What is Free Capital Increase?
Free capital increase involves issuing additional shares to existing shareholders on a pro-rata basis without requiring them to pay any consideration for the new shares. Instead of receiving cash, shareholders receive additional shares in proportion to their existing ownership in the company. This process does not result in any inflow of funds to the company but increases the number of shares outstanding.
Process of Free Capital Increase
- Board Approval: The company’s board of directors approves the decision to issue additional shares as a free capital increase and sets the terms of the bonus issue, including the ratio of bonus shares to existing shares.
- Shareholder Approval: Shareholders may need to approve the free capital increase, especially if it involves a significant increase in the company’s share capital or if it requires an amendment to the company’s articles of association.
- Issuance of Bonus Shares: The company issues bonus shares to existing shareholders in proportion to their existing shareholdings. For example, if a shareholder owns 100 shares and the bonus issue ratio is 1:1, the shareholder will receive an additional 100 shares as bonus shares.
- Recording and Reporting: The company records the issuance of bonus shares in its books and reports it to regulatory authorities in compliance with applicable laws and regulations.
Benefits of Free Capital Increase
- Enhanced Shareholder Value: Free capital increase increases the number of shares outstanding without diluting the ownership stake of existing shareholders. As a result, it can enhance shareholder value by increasing the liquidity and marketability of the company’s shares.

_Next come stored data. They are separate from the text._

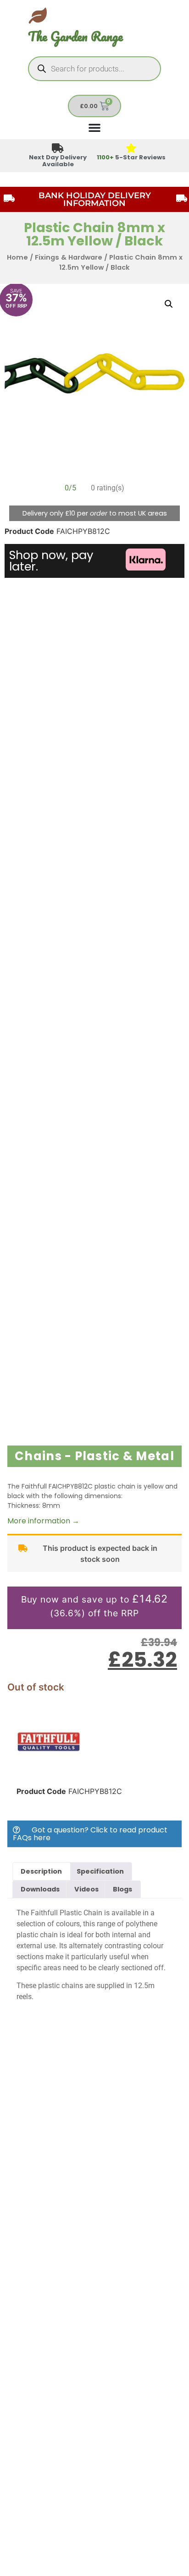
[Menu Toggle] (94, 127)
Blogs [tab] (122, 1889)
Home (17, 257)
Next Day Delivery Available (58, 160)
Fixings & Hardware (68, 257)
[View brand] (49, 1771)
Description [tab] (41, 1871)
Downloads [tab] (40, 1889)
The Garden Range (75, 36)
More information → (43, 1521)
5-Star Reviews (131, 157)
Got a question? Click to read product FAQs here (90, 1834)
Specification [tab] (100, 1871)
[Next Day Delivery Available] (58, 148)
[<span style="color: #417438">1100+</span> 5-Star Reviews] (131, 148)
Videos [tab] (86, 1889)
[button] (169, 304)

- Tax Efficiency: Since no cash is involved in the transaction, free capital increase may be more tax-efficient for shareholders compared to other forms of capital increase that involve cash payments.

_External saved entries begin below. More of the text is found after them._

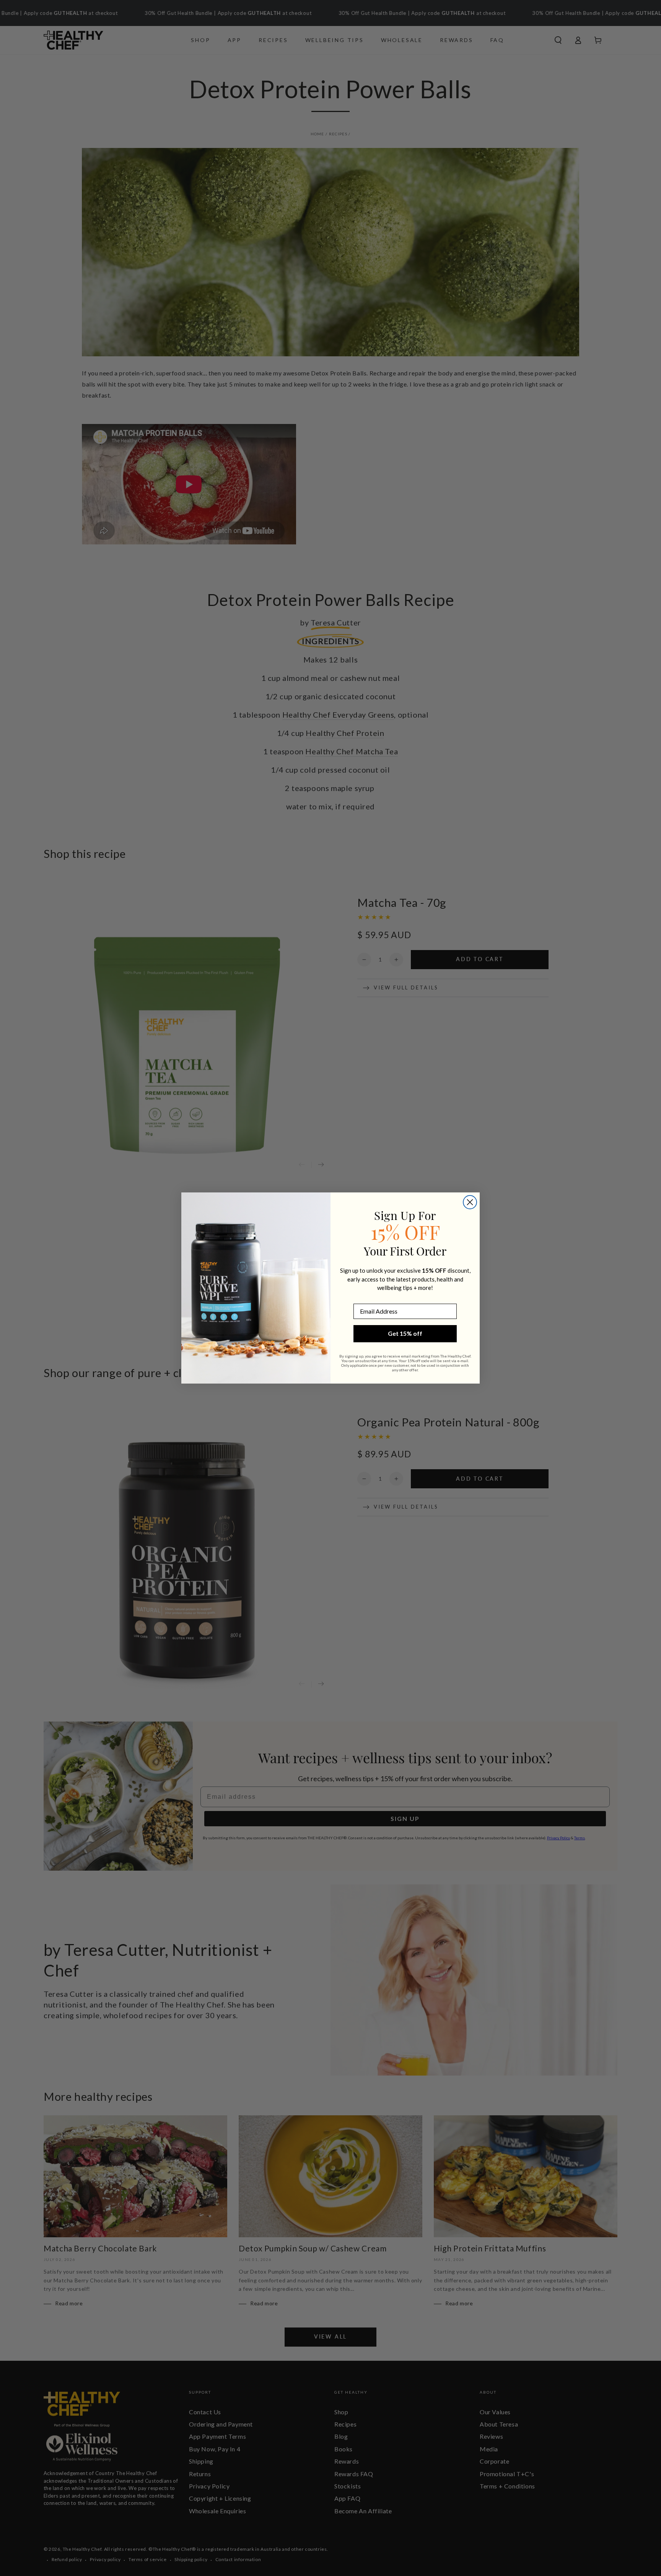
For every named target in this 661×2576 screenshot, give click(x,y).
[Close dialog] (470, 1202)
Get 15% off (405, 1333)
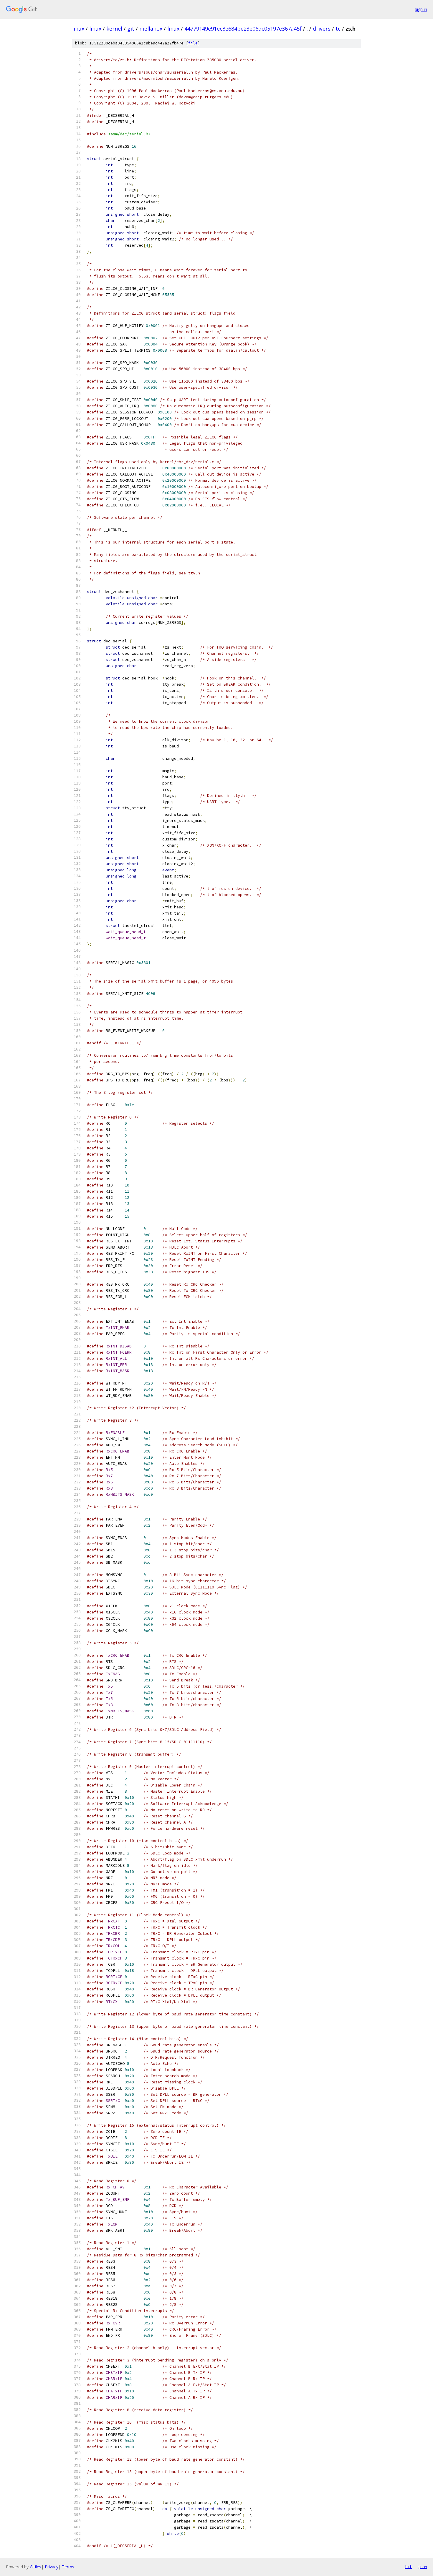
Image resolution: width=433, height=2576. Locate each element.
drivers (321, 28)
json (422, 2566)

- Retained Earnings Utilization: Bonus shares are typically issued out of retained earnings or other reserves, allowing the company to utilize its accumulated profits to reward shareholders without distributing dividends.
Considerations for Shareholders
- Dilution: While free capital increase does not dilute the ownership stake of existing shareholders, it dilutes their earnings per share (EPS) and other financial ratios due to the increase in the number of shares outstanding.

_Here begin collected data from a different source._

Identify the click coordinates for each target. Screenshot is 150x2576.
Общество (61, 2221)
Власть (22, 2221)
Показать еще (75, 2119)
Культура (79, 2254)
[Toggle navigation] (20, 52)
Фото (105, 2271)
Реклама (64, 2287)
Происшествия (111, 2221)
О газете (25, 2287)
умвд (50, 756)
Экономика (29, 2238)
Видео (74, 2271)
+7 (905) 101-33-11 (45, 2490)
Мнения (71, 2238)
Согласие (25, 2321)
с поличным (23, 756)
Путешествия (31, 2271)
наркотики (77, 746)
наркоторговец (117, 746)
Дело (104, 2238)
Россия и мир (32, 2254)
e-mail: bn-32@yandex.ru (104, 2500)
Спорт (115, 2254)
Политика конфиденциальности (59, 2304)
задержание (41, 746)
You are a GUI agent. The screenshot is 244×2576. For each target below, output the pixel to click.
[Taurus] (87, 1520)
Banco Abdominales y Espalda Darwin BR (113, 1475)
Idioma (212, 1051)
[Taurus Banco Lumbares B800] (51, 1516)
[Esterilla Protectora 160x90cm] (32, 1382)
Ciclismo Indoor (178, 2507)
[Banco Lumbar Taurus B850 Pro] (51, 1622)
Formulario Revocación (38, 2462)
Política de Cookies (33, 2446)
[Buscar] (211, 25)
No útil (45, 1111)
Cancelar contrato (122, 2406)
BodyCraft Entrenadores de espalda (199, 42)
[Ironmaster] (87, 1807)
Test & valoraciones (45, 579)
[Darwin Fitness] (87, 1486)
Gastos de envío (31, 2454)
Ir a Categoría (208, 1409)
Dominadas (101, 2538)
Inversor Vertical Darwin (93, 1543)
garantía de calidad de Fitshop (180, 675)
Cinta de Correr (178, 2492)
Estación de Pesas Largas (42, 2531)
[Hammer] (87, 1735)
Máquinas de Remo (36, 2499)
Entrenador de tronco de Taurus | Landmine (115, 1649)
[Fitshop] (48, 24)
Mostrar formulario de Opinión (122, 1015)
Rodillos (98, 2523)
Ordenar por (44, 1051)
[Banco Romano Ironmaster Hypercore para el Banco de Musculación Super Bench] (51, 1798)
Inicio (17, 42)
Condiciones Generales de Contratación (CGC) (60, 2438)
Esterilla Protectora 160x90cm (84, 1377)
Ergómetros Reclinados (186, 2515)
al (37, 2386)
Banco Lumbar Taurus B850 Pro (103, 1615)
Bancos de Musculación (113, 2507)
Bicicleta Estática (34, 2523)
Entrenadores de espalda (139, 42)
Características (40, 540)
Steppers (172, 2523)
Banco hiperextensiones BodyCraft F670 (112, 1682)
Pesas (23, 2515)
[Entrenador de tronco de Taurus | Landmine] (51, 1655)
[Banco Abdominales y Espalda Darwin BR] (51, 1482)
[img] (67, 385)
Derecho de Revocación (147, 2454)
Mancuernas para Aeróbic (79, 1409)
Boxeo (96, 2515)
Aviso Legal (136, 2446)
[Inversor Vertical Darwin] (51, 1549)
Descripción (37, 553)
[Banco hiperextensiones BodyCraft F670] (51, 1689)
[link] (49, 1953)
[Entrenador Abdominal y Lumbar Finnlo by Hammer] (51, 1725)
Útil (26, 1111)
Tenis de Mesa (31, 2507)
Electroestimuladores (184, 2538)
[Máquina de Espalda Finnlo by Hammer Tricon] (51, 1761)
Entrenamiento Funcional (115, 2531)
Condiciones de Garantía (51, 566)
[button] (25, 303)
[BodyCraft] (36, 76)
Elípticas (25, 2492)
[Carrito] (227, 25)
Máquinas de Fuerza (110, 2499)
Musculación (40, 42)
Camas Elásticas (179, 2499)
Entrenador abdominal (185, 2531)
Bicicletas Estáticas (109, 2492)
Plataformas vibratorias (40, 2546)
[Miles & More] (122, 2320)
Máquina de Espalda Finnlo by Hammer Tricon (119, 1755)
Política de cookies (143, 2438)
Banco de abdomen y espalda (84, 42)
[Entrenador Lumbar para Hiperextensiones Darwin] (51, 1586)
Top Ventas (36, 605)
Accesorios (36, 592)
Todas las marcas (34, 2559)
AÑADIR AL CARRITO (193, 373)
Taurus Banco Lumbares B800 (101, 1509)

- Market Reaction: The market’s reaction to a free capital increase can vary depending on factors such as the company’s financial performance, market conditions, and investor sentiment.
- Tax Implications: Shareholders should consider the tax implications of receiving bonus shares, including potential capital gains tax liabilities upon the sale of bonus shares.
Conclusion
Free capital increase is a corporate finance strategy that allows companies to reward shareholders by issuing additional shares without requiring them to pay any consideration. By understanding the process, benefits, and considerations associated with free capital increase, shareholders can make informed decisions about participating in such offerings and assess their impact on the company’s financial position and shareholder value.